EYÜP KABİL / HABER - ANALİZ
Ülkemiz son günlerde hiç görmediği felaketleri üst üste yaşamaya başladı. Bir yandan kuraklık her yanı kasıp kavururken aynı anda Türkiye'nin bir başka yerinde peş peşe yaşanan sel felaketleri çok sayıda can ve mal kaybına neden oldu. Son olarak da hepimizi derinden üzen orman yangınları adeta ciğerlerimizi yaktı. Bu kadar felaketi çok kısa bir sürede yaşamamız, başımızda bir uğursuzluk mu var yoksa ihmaller zincirinin bir sonucu mu sorusunu akıllara getiriyor!
2011-2020 yılları arasında yıllık ortalama 2 bin 631 orman yangını yaşanırken, ortalama 9 bin 96 hektar ormanı yangınlara kurban verdik. 2020'de ise orman yangını sayısı bir anda 3 bin 399'a çıktı. Yanan orman alanı da 20 bin 971 hektar oldu. Son bir yılda orman yangınlarında yüzde 29.19, kaybettiğimiz orman alanında ise yüzde 131.55 artış görüldü. Temmuz ayında yaşadığımız yangınların bilançosu ise henüz bilinmiyor, ancak Sağlık Bakanlığı'nın yaptığı son açıklamaya göre 7 kişi bu yangınlarda hayatını kaybetti.
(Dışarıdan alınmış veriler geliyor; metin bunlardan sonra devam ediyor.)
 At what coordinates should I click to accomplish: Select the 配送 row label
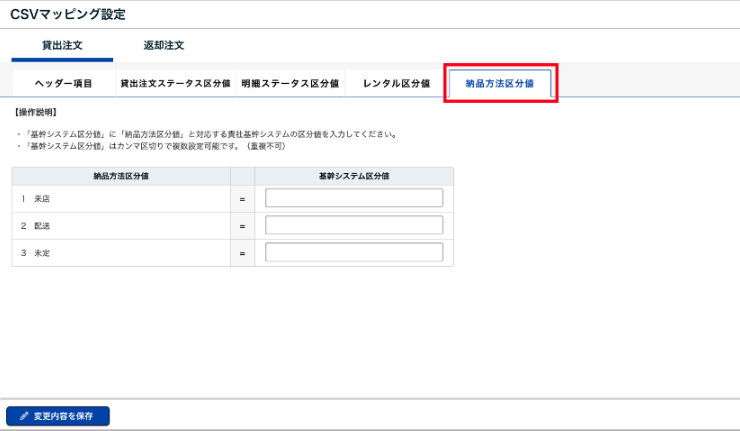point(42,226)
Herkesin uçağı var bizim niye yok?
Türkiye'de orman yangınlarında büyük bir artış yaşandığı görülmesine rağmen devlete ait bir tane bile yangın söndürme uçağının bulunmaması hükümete yöneltilen eleştirilerin başında geliyor. Orman yangınları, acil ve planlı müdahale gerektirdiğinden uçak ve helikopterler yangına müdahalede oldukça kritik roller üstleniyorlar. Bütün bunlara rağmen Türkiye'de devlete bağlı birimlere ait havadan yangın söndürmede kullanılan bir araç bulunmuyor. Bu ihtiyaç ihaleler yoluyla karşılanıyor. Oysa komşumuz Yunanistan, 20 faal uçakla bölgenin en geniş yangın söndürme uçak filolarından birine sahip. Yunanistan'ın elinde ayrıca 18 adet Polonya yapımı Pezetel tipi yangın söndürme uçağı da bulunuyor. Fransa'nın orman yangınlarına müdahale edebilecek yangın söndürme uçaklarının sayısı ise tam 29. Bunların yanı sıra Fransa'nın 40 adet EC145 helikopterden oluşan yangına müdahale filosu da bulunuyor. İspanya'nın elinde ise 17 uçaktan oluşan bir yangın söndürme uçak filosu var. İtalya'nın yangın söndürme filosunda ise 19 uçak bulunuyor. Ayrıca ülkede özel bir şirketin yangınla mücadele için 100'ün üzerinde helikopterler ve uçaklardan oluşan bir filosu da bulunuyor.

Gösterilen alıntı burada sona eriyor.